Max-out : Archéologie de l'auto-aliénation contemporaine
Dynamiques sociales, scolaires et organisationnelles de l'engagement
Philippe Vivier
Independent Researcher
Publié : 16 novembre 2025
Version : v3
DOI : https://doi.org/10.5281/zenodo.17633452
Type : Essai théorique transdisciplinaire
Résumé
L’ouvrage reconstruit conceptuellement cette architecture et en retrace la genèse dans la continuité école – orientation – entreprise, en montrant comment l’apprentissage précoce du jugement chiffré, de la comparaison permanente et de la conformité évaluative prépare le terrain psychique sur lequel les dispositifs organisationnels contemporains viennent se brancher.
À partir de ce cadre, six trajectoires du Max-out sont formalisées, de la stabilisation durable à l’effondrement. Les pathologies contemporaines du travail apparaissent comme des configurations différenciées d’un même processus de capture, articulées aux logiques éducatives, sociales et organisationnelles qui les rendent possibles. Le texte propose ainsi un cadre de référence pour relire quarante ans de travaux sur la souffrance au travail, la santé mentale, les épreuves professionnelles, l’engagement et la « qualité de vie au travail », en déplaçant le centre de gravité vers un régime d’auto-aliénation structurelle qui organise aujourd’hui la manière dont le travail capture, façonne et consomme l’identité.

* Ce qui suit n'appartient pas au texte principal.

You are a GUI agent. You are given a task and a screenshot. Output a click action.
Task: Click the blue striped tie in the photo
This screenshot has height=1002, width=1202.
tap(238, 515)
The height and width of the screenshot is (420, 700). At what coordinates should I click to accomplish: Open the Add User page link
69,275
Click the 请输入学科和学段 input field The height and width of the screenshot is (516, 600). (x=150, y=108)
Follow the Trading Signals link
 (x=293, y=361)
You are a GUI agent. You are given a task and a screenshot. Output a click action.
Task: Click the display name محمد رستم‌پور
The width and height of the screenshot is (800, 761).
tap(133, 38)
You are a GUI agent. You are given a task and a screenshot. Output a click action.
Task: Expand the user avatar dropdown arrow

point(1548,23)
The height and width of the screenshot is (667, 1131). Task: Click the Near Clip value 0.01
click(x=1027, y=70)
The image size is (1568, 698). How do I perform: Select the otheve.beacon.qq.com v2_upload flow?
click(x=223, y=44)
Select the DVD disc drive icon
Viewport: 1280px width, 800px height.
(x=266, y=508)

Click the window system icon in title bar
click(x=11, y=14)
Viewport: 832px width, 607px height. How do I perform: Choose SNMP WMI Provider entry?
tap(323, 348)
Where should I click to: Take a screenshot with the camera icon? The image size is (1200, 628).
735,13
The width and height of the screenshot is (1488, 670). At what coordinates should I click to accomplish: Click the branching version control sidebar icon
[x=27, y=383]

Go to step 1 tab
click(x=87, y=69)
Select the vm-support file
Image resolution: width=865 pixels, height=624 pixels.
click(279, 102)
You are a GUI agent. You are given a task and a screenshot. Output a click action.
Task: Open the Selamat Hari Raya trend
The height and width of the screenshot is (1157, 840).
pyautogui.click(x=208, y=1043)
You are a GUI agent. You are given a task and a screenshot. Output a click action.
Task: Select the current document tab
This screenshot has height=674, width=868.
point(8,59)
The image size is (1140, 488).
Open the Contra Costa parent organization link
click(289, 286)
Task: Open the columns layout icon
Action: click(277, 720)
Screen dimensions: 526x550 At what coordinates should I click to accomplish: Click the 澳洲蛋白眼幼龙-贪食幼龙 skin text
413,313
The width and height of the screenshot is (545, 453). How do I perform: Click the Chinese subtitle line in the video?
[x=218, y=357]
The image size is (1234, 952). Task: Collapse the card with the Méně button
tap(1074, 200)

V3 – Développements théoriques majeurs : hyperactivation, boucles existentielles, génération émotionnelle par narration compensatoire, architecture addictive de la récompense variable, boucle d’aliénation métrique et formalisation de l’architecture d’ensemble. Cette V3 formalise le Max-out comme un cadre unifiant les principales pathologies extrêmes du rapport au travail en les rattachant à une configuration d’engagement sur-adhésif, socialement valorisé et métriquement organisé, où la valeur de soi se construit dans le travail au point que la contrainte se vit comme liberté.